David, all of this is excellent news. I hope to follow soon with my own 915mhz lora testing... but don't hold your breath, it could be months before i get time to try anything.

Hi all,
I managed some testing of my own over the weekend.
I now ahev a PCB that will act as Tx(master) or Rx(slave) though the slave could be reduced in size when I get to a real model.
I'm using the SX1278 for RF (458MHz, chanel 9, LoRa mode @ BW = 62kHz so about 3 channels), 4 x 12-bit ADC I2C module to read the 4 joystick channels and MCP23016 I2C IO expander to provide 8 x digital channels & 8 x digital trim inputs for the joysticks. Obviously the ADC module and the IO expander may not be required in the Rx so that he bit that can be cut off the PCB, but at the minute its all whole as it also allows a small LED display that is usefull for debug. The Rx uses a PCA9685 to drive the servos & LEDs as it can drive these at a higher voltage directly. Code is on github for reference.

Testing comprised a rubber gasket type sandwich box, a brick for ballast, thin rope for retrieval and gaffer tape to hold it all together. Test site is a canal basin just up the road (Hickling basin) that has the advantage of a tea room so my wife gave assistance by holding tihe rope whilst I waked away to see how far I could ge before the 'Rx fail' came up, since there is an ack message in response to each command frame. I had noticed that the Master reports -67dBm whilst the slave reports -57dBm, so it appears that the Slave RF module is generating less power.
This is supported by the fact that the failure mode is driven by the Master no longer receiving the Ack message. Walking back a bit there were no error flags from the Slave to indicate that the slave lost messages (timed out) or triggered the 'failsafe'.
The range acheived was about 79m, (compared with 104m in a previous test waking round the village with the Rx in the back bedroom) so similar to David, which is comforting as it appears I'm on the same road!

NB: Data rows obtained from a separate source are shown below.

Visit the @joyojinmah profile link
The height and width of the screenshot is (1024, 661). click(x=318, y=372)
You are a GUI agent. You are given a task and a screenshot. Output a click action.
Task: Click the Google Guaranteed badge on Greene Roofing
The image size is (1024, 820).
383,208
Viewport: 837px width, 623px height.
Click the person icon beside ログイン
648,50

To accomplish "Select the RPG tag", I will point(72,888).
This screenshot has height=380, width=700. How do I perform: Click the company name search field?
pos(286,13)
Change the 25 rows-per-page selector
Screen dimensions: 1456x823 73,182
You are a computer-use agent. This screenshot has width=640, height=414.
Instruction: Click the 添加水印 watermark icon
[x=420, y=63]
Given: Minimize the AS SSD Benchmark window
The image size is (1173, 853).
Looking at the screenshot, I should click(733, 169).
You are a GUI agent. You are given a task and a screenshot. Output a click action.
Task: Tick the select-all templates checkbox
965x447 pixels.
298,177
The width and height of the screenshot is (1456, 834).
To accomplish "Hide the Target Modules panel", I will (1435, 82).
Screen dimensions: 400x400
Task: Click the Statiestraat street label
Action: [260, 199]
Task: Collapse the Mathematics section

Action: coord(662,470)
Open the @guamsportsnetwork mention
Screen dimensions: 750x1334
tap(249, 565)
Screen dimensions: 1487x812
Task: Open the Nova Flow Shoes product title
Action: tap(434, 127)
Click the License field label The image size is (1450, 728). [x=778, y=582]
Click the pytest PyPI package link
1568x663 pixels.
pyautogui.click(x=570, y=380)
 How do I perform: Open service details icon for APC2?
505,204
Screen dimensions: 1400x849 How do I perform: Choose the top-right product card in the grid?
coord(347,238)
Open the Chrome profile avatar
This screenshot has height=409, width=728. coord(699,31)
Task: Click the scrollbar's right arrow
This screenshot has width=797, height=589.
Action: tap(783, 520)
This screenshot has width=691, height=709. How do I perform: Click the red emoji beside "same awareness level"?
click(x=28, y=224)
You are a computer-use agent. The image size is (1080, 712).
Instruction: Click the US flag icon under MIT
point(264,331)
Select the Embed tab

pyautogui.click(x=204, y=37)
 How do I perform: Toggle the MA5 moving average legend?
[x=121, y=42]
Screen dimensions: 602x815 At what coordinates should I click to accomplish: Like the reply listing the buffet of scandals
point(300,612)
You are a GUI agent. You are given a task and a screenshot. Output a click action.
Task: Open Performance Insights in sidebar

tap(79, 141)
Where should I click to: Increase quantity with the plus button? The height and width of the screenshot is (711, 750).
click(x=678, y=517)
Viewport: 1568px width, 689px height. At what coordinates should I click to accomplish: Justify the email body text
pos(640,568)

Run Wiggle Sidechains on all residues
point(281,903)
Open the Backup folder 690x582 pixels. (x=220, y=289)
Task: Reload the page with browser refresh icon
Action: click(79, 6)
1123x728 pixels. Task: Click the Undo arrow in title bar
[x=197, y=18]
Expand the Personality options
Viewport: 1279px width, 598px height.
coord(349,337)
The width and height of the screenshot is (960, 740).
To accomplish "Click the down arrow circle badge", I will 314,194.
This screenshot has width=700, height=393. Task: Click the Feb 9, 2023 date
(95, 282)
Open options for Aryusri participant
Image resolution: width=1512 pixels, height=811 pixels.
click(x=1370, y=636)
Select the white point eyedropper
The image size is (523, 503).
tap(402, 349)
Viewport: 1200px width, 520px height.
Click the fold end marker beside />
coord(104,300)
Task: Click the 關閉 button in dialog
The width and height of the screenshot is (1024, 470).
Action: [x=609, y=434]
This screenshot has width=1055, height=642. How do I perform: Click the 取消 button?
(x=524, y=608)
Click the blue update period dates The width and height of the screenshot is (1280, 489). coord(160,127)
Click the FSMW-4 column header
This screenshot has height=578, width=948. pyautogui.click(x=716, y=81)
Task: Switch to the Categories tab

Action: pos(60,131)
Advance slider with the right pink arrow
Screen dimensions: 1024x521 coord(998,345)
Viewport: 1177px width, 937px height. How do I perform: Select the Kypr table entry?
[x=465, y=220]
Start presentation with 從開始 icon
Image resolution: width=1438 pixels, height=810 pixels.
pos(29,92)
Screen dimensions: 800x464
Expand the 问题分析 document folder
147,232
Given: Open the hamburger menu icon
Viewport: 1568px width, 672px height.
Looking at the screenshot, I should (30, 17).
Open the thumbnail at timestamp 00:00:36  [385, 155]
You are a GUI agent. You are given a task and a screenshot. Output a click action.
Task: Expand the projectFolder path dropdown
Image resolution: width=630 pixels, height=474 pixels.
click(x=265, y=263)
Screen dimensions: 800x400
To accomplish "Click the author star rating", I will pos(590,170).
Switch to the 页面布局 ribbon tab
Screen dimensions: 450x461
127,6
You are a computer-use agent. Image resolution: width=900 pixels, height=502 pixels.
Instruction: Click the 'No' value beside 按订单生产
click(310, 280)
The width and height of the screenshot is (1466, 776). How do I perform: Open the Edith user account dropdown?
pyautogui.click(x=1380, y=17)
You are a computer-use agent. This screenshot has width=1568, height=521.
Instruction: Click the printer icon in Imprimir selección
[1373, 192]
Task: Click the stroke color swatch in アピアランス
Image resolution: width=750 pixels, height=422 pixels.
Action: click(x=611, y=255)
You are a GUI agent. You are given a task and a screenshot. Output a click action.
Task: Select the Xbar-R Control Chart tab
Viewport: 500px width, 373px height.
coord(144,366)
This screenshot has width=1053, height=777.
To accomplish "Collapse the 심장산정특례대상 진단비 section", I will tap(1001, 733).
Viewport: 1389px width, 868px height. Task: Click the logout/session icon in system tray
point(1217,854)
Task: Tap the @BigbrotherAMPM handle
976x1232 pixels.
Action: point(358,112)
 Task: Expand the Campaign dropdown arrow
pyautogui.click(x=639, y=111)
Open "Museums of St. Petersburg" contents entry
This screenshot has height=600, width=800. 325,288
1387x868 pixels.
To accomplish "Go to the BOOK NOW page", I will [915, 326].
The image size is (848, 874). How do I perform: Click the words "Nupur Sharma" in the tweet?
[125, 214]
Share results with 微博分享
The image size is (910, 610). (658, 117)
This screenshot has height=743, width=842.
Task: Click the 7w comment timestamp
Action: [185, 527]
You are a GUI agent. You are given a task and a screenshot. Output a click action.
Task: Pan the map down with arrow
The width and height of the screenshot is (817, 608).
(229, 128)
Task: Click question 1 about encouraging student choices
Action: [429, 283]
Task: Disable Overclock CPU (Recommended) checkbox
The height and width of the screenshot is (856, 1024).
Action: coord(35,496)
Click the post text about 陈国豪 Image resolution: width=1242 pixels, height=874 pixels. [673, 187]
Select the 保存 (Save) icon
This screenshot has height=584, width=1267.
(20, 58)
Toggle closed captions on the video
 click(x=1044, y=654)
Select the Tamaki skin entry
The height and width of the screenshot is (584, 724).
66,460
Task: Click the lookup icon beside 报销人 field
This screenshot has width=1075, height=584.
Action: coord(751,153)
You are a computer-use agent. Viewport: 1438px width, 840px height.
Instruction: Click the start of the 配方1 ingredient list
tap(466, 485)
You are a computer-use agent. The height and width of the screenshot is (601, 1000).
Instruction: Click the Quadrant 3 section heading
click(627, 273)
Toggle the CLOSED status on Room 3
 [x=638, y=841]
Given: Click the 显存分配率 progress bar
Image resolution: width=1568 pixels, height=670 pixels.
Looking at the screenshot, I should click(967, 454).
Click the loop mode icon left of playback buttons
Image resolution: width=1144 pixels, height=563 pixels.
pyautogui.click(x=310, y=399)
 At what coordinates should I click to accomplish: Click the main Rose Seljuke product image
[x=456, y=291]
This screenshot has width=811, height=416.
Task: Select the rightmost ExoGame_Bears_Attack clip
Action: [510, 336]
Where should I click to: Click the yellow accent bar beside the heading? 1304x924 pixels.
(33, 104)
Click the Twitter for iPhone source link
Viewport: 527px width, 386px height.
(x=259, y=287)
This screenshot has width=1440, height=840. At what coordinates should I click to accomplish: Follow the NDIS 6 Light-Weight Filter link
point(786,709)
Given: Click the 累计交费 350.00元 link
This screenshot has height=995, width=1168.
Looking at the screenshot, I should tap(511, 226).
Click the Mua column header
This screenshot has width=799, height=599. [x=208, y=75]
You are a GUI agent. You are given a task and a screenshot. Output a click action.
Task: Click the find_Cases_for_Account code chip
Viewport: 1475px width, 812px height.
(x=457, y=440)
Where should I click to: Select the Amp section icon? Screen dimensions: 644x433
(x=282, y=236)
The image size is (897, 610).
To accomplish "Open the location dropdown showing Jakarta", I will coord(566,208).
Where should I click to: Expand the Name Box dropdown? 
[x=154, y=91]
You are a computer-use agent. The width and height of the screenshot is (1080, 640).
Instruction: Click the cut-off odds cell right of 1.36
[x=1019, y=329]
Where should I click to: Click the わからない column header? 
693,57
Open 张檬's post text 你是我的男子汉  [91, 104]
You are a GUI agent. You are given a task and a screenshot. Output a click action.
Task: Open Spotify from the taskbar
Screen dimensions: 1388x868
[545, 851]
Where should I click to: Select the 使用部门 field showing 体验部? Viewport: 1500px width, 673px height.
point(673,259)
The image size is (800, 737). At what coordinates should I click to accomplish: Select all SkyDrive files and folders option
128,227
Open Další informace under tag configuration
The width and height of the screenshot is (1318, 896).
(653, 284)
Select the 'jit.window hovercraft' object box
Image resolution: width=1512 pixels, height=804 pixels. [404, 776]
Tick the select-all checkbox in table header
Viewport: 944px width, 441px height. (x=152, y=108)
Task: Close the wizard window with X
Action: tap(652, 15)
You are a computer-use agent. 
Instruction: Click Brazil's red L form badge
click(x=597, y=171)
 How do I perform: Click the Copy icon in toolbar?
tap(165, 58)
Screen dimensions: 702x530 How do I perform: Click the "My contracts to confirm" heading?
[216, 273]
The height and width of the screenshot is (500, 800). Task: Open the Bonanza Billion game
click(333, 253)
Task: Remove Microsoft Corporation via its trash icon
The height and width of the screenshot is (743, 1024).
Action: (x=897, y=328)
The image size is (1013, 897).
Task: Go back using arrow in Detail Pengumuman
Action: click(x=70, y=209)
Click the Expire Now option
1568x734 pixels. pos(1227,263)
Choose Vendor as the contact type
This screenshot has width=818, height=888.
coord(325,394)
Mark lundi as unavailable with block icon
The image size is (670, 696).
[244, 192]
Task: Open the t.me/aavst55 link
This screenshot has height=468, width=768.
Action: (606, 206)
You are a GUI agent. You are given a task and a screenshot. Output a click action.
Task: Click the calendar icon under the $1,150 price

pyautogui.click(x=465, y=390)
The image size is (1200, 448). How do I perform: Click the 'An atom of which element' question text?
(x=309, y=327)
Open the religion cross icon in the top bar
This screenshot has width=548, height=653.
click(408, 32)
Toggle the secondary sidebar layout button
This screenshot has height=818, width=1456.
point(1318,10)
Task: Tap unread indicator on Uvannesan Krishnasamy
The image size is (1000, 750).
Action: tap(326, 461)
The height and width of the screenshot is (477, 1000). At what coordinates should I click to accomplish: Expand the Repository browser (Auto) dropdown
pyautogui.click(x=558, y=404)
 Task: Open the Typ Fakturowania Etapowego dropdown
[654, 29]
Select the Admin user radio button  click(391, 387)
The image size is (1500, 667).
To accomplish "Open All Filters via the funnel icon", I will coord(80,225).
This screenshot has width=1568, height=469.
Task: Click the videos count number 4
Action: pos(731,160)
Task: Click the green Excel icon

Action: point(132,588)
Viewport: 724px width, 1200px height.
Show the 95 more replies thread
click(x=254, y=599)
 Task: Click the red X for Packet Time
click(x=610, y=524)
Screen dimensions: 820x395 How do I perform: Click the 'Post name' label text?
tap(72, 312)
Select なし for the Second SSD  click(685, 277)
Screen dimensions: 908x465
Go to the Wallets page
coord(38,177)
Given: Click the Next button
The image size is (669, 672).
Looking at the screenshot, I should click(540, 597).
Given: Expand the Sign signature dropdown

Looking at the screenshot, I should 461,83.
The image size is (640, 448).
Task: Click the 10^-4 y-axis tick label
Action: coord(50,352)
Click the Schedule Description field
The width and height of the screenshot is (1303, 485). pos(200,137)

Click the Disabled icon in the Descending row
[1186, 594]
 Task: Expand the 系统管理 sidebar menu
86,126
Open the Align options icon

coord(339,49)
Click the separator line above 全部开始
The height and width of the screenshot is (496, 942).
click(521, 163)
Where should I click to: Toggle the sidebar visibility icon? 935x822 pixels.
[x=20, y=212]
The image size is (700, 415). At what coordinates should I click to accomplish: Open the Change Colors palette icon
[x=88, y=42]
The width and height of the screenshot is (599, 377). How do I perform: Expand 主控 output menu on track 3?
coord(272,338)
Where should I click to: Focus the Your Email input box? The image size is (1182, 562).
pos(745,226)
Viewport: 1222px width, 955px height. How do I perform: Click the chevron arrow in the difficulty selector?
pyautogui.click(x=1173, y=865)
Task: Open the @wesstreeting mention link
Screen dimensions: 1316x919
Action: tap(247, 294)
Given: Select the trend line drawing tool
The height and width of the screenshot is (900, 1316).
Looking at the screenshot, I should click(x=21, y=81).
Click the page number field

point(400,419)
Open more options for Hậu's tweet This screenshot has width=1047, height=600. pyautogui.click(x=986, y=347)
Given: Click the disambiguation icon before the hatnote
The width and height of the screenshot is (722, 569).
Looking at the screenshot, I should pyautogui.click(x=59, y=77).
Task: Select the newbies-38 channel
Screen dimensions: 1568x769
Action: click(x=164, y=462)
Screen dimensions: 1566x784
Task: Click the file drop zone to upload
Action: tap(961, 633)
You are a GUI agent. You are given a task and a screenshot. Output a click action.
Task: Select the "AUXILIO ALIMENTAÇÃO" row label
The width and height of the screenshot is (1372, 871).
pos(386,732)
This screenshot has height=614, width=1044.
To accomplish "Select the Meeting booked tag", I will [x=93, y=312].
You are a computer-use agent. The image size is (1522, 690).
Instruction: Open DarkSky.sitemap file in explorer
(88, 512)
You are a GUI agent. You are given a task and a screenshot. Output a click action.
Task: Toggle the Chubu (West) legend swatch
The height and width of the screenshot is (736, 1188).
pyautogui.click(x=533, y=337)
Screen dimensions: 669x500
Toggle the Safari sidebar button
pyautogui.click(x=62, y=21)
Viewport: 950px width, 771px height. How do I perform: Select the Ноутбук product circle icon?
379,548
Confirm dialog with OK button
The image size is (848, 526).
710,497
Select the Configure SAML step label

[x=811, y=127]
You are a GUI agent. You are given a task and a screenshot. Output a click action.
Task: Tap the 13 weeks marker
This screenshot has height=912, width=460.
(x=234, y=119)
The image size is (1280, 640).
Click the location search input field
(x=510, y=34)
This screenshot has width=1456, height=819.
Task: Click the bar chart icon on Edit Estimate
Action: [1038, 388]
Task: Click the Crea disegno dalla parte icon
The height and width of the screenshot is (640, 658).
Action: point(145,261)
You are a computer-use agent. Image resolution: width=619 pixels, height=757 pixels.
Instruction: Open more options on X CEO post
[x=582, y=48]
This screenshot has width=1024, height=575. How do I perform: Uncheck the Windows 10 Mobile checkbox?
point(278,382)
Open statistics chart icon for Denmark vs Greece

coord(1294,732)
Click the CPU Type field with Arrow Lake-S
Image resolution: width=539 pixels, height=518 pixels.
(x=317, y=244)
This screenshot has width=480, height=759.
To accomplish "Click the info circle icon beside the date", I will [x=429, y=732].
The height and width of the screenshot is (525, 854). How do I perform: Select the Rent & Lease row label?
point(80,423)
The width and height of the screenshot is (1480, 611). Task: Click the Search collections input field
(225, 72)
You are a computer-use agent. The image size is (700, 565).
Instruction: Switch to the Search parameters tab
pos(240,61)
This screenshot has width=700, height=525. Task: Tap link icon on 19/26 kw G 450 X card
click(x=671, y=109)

It could possibly be extended by selectng the 'best' RF modules, but 10dBm is a lot of variation.
In terms of message rate I'm gettig about 1 message frame every 150ms, so some 6 updates every sec, though the serveos are runing at 20msec updates as usual, I was hoping for more, but the killer is the turn round tme for the RF modules, having a 2-byte ack message requires constant switching between Tx & Rx which I think is some 20msec every time. I also noticed that the reported frequency error can be 2kHz or more, (the Tx has a display circulating between RSSI, SNR, freq error and loop time, with an update every 10 message frames or so) so trying to get down to 25kHz bandwidth could be even more tricky with the fairly low stability xtals fitted.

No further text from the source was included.